**Exercise directions**
Every line from the beginning of the records below up to the one holding "Task: Go back to Regular bookings breadcrumb" should be quoted exactly; leave out the rest.

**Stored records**
* * *

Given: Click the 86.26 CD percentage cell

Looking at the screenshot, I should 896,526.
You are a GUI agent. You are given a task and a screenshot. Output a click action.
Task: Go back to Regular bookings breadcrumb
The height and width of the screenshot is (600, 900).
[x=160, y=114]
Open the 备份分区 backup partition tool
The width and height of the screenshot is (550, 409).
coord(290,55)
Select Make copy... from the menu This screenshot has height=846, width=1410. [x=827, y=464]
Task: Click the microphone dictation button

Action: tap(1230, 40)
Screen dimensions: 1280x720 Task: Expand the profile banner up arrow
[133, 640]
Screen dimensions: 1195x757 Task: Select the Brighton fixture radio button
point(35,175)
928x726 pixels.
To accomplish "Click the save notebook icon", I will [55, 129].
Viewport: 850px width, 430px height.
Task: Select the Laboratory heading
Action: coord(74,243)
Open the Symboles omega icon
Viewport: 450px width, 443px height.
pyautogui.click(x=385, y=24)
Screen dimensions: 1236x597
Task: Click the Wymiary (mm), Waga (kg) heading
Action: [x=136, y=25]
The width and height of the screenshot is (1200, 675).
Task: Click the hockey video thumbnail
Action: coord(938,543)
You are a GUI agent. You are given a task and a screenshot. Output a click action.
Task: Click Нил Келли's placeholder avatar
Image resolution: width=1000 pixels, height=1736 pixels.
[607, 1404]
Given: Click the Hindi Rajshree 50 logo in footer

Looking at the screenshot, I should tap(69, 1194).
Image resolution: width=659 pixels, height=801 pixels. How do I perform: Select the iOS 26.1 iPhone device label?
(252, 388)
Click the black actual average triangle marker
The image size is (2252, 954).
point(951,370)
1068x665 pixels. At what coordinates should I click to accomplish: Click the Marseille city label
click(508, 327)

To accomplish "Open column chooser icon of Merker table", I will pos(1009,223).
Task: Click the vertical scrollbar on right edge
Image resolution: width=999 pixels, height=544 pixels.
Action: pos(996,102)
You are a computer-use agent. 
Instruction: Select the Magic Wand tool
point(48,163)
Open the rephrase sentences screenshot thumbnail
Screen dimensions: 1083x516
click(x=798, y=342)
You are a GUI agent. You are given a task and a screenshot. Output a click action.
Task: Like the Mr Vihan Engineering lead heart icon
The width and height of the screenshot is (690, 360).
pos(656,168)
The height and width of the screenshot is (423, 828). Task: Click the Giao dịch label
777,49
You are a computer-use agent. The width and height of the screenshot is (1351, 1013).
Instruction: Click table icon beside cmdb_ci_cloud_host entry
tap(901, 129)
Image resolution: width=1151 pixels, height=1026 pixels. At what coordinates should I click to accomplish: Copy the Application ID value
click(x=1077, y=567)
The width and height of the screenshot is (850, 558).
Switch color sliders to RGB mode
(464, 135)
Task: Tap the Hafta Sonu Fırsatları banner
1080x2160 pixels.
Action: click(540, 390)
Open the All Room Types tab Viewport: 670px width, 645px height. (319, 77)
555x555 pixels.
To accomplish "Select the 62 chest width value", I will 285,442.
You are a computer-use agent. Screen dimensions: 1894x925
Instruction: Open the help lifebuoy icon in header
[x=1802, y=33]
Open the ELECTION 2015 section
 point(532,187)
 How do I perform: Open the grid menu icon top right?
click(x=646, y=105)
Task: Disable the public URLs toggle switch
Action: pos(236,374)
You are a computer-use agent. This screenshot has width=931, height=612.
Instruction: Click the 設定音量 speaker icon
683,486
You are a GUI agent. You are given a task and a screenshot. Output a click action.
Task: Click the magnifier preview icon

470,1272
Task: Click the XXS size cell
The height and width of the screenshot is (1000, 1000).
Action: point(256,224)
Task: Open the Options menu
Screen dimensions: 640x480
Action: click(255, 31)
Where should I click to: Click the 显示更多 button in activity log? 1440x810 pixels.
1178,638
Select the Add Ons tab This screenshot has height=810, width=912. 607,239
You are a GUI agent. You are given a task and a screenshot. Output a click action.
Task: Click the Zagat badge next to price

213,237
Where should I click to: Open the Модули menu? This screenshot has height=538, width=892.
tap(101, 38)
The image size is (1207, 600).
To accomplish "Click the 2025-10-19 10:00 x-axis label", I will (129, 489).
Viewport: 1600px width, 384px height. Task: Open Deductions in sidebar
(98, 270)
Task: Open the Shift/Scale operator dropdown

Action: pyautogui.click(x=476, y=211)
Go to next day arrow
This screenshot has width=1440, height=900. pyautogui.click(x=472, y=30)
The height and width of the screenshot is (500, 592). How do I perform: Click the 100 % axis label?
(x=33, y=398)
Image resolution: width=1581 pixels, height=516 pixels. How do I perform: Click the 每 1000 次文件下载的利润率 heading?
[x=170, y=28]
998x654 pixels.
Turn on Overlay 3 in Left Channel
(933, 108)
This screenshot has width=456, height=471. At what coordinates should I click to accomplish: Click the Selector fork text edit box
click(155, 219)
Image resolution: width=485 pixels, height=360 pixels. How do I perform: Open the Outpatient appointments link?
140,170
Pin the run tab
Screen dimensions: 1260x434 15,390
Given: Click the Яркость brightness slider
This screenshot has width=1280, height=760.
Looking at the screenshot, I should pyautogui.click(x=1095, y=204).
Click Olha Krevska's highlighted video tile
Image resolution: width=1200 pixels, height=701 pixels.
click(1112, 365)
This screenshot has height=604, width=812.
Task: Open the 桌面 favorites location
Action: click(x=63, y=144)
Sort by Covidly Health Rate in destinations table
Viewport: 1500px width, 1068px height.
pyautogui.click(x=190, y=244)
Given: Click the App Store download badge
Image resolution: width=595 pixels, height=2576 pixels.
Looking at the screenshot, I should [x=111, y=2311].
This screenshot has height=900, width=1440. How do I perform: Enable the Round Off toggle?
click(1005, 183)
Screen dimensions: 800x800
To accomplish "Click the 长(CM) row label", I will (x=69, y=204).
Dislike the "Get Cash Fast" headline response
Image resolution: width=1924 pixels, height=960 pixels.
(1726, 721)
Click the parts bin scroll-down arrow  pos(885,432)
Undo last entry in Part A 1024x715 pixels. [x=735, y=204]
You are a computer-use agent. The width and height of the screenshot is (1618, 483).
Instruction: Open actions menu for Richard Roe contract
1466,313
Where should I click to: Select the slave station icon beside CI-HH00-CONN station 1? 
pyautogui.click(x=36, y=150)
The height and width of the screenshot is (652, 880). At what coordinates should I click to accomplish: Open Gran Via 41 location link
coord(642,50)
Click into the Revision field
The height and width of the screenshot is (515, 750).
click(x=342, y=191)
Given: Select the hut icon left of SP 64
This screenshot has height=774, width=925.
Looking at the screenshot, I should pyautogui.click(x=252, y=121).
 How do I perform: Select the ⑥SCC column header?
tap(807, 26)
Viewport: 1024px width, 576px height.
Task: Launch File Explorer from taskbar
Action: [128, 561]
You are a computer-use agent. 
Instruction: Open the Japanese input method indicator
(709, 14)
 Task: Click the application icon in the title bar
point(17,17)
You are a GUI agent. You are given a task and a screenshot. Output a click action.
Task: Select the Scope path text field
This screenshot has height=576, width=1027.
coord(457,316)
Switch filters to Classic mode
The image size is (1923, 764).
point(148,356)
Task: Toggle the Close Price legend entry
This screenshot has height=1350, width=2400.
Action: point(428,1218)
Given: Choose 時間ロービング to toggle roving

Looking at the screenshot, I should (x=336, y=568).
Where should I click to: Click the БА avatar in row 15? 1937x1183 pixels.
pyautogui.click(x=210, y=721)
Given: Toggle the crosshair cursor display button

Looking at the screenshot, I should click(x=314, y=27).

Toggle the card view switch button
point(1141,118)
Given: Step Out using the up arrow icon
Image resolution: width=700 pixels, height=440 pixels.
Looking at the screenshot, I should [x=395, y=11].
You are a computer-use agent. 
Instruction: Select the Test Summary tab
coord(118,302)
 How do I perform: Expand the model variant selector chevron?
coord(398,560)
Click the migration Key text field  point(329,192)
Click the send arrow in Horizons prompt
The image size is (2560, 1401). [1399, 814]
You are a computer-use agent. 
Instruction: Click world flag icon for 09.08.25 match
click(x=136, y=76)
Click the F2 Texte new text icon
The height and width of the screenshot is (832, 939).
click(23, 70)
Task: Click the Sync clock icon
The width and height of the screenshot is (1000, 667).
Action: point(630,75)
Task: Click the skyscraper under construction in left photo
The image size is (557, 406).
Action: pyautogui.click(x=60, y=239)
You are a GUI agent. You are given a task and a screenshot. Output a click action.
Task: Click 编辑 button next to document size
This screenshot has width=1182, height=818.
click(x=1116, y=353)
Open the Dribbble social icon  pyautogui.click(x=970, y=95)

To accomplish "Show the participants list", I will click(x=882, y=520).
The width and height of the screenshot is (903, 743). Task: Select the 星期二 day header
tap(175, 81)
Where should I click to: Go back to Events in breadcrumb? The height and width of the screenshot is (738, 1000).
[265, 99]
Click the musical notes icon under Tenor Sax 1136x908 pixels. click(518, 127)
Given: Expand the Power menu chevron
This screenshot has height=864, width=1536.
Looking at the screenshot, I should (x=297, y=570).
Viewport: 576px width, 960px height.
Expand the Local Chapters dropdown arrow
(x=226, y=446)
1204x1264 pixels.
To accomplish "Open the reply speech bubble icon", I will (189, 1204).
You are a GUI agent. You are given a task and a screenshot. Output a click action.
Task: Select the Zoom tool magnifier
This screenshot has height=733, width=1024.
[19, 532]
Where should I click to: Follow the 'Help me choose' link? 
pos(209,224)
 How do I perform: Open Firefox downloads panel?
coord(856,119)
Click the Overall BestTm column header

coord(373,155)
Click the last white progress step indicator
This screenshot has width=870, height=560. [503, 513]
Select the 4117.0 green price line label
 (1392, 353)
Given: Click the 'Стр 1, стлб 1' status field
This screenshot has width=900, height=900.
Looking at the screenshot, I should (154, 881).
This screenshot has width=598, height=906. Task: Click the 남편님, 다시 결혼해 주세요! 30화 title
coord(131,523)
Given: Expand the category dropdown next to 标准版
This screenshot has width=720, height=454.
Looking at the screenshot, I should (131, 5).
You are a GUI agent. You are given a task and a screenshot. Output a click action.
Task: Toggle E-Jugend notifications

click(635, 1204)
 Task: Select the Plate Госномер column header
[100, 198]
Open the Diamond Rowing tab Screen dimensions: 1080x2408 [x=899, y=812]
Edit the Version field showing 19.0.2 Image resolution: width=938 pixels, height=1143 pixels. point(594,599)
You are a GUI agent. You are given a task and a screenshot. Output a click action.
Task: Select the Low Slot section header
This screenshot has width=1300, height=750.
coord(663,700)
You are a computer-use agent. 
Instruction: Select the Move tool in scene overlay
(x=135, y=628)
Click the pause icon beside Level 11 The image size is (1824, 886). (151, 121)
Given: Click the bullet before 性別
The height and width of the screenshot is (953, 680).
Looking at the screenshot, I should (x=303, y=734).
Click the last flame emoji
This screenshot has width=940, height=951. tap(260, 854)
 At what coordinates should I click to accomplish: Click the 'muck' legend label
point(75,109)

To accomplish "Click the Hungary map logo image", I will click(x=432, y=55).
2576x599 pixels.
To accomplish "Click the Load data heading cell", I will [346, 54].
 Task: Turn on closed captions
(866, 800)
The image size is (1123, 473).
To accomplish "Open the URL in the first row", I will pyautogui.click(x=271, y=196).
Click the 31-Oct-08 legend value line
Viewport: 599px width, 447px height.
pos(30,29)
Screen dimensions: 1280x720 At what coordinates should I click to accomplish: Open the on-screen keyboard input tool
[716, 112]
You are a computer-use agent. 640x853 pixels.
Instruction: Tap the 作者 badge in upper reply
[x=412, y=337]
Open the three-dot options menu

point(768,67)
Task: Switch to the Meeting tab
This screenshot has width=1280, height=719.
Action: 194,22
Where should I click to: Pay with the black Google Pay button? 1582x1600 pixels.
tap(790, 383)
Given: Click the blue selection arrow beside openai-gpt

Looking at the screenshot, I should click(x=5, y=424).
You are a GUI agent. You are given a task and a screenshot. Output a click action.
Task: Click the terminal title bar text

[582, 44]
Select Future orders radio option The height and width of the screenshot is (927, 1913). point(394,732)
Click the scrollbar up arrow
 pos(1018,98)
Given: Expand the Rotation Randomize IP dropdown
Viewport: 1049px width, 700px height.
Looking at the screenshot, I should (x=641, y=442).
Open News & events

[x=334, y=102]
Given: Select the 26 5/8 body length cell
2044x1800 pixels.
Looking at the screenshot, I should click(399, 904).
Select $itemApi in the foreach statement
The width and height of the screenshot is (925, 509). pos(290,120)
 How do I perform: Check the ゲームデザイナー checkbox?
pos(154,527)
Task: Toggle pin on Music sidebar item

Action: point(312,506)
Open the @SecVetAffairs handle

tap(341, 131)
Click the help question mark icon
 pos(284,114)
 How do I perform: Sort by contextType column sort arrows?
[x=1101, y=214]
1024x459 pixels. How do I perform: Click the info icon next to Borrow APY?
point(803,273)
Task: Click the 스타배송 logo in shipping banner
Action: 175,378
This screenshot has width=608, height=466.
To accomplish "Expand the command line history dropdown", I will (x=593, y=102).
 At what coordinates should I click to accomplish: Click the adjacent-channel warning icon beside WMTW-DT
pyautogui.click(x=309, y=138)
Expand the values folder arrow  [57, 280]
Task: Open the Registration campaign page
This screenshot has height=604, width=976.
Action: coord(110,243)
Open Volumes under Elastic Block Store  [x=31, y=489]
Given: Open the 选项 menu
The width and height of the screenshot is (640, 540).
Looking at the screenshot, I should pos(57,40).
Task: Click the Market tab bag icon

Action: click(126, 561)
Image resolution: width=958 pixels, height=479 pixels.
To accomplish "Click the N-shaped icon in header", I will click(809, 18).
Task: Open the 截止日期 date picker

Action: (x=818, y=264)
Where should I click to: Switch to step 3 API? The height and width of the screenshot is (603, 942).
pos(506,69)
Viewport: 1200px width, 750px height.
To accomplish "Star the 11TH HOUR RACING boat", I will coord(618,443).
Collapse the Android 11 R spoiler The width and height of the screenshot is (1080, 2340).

* * *

**Response to this task**
Given: Click the 86.26 CD percentage cell

Looking at the screenshot, I should 896,526.
You are a GUI agent. You are given a task and a screenshot. Output a click action.
Task: Go back to Regular bookings breadcrumb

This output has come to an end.